Often when physics students are introduced to the HUP for position and momentum, the interpretation is that you aren't able to measure position and momentum for a particle to arbitrary precision at the same time. However, a better interpretation that works conceptually even without talking about measurements, is to accept that particles are waves and waves just do not have properties like position or momentum intrinsically. They are kind of emergent properties if you shape the waves the right way, and measure the right way.
(A) The HUP for energy and momentum also has a sort of "school-ish" interpretation. For instance in the book by Aitchison and Hey chapter 1.3. Here they say that two exact measurements of energy of a system will fluctuate more ($\Delta E$) the shorter the time the measuring device is interacting with the system ($\Delta t$), and that the two measurements will only yield the same results in the limit where the measuring device is interacting forever ($\Delta t \longrightarrow \infty$). They don't really explain why, beyond invoking the HUP equation.
(B) In QFT, virtual particles can be off-shell and have any energy they want, and this is explained via the HUP. Virtual particles can "borrow energy from the vacuum," provided they give it back shortly after. This is the interpretation I see again and again in the QFT litterature.

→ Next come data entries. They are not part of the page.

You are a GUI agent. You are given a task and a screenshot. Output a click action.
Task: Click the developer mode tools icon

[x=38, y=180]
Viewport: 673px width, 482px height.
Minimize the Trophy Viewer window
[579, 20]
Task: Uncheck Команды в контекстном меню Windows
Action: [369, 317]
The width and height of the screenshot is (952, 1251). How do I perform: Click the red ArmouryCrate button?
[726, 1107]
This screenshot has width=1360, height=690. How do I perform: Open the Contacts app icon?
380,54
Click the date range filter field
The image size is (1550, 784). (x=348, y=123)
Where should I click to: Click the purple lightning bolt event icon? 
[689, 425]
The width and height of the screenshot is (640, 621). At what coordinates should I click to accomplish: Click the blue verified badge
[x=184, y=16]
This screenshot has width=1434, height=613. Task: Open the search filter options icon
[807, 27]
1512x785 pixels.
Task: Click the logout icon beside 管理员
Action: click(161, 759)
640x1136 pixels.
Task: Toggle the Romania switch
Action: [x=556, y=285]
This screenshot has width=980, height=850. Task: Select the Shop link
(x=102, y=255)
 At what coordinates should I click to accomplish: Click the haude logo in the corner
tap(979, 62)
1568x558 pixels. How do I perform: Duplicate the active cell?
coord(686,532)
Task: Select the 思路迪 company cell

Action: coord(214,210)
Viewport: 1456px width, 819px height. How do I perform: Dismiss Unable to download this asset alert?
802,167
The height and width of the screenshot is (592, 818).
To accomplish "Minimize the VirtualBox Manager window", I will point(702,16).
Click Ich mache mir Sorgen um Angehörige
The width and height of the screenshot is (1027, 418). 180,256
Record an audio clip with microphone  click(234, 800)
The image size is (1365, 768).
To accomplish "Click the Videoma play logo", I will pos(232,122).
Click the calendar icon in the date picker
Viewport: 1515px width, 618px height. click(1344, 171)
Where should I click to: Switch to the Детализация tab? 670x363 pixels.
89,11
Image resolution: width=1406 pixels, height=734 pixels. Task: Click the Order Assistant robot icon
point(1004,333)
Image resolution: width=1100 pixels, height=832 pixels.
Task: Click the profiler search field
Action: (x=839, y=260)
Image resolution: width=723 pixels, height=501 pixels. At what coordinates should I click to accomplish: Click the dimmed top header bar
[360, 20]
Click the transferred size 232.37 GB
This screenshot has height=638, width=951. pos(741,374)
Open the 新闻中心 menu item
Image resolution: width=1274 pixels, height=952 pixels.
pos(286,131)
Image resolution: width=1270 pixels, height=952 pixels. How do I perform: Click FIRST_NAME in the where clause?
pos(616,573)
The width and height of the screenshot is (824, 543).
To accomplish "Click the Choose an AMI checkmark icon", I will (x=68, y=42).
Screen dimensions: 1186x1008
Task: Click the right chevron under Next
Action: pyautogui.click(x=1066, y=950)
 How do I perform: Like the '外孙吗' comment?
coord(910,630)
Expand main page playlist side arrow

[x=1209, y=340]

The first explanation (A) I can kinda follow, but ultimately it's not very precise. Also, it's very measurement dependent, and doesn't really give insight into what's going on in the particle waves/fields. Both waves and fields have intrinsic energies, right?
The second explanation (B) seems almost ridiculous to me. Particles can borrow energy? Does that concentrate energy in the vicinity of the particle? Can it borrow enough to create a black hole? How does it know that it has to give it back in a time interval according to the HUP equation? What am I missing?